Exercise instructions » Look for the word "Center". Copy every line of the listing where it occurs.

Entries supplied »
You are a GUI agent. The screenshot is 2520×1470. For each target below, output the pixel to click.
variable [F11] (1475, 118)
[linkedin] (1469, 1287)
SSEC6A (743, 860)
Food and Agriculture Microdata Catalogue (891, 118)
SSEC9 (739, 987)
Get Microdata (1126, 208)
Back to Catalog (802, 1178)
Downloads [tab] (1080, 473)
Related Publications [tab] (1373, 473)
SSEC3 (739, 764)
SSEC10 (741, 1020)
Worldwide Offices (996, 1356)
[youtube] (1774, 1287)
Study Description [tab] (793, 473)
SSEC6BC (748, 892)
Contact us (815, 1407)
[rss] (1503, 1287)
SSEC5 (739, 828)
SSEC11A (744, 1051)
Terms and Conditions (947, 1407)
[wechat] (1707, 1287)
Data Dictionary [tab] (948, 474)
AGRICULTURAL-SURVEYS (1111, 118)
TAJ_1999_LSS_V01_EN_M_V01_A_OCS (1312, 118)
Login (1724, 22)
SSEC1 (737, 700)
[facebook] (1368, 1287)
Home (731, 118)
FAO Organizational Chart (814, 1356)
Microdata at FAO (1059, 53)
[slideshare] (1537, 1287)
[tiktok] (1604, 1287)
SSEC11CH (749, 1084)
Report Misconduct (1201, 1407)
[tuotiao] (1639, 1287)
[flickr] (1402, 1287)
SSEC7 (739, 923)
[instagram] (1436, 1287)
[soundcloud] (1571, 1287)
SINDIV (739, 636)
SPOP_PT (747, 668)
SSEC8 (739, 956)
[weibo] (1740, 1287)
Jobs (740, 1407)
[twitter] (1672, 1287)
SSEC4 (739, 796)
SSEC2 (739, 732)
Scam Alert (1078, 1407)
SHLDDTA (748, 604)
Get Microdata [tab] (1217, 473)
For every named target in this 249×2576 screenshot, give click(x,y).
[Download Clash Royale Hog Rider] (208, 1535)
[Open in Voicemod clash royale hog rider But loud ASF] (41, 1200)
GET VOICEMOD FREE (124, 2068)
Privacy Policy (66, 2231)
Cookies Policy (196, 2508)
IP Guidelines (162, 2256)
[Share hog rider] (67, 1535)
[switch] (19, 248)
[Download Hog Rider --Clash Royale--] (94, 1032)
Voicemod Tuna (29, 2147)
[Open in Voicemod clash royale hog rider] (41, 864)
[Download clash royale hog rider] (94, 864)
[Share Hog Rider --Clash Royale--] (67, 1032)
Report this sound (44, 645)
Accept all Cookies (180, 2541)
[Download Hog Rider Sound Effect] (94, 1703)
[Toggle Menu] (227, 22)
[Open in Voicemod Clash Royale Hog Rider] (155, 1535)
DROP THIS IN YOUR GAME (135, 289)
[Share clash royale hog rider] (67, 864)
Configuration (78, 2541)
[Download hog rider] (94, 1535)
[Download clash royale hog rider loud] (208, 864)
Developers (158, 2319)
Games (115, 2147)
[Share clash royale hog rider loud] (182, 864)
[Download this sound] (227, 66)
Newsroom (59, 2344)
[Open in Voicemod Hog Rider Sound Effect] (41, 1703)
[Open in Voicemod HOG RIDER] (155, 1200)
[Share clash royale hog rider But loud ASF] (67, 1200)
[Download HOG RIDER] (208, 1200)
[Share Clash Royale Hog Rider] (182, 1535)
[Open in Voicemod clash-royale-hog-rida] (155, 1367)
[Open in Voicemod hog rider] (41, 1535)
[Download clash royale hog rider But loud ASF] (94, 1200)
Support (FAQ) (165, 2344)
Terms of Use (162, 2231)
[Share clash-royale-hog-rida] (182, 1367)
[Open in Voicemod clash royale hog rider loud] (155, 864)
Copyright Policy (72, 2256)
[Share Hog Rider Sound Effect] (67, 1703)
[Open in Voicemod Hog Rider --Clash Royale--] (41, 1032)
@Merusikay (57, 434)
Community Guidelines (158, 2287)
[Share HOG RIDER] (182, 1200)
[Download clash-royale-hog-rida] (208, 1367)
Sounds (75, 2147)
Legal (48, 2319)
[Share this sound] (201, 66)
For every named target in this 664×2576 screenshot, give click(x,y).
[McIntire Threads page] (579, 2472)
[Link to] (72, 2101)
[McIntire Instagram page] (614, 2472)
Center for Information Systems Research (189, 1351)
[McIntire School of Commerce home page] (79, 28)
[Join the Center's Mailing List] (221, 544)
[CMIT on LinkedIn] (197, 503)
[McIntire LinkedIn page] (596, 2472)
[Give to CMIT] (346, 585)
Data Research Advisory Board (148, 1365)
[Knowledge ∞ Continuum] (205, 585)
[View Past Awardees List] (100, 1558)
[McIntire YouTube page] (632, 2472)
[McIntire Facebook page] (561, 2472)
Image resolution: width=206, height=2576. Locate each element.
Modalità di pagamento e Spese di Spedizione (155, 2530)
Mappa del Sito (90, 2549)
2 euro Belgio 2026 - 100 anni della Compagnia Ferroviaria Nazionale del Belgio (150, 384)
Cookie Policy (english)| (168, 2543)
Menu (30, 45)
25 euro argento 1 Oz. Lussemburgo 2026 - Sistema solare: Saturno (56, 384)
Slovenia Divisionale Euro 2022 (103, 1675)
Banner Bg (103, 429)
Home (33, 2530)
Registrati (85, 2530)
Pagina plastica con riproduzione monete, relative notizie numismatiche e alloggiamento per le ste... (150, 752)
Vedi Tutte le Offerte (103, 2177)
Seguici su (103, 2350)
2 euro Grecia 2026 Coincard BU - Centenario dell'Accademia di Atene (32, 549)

Result of the task »
Center for Information Systems Research (189, 1351)
[Join the Center's Mailing List] (221, 544)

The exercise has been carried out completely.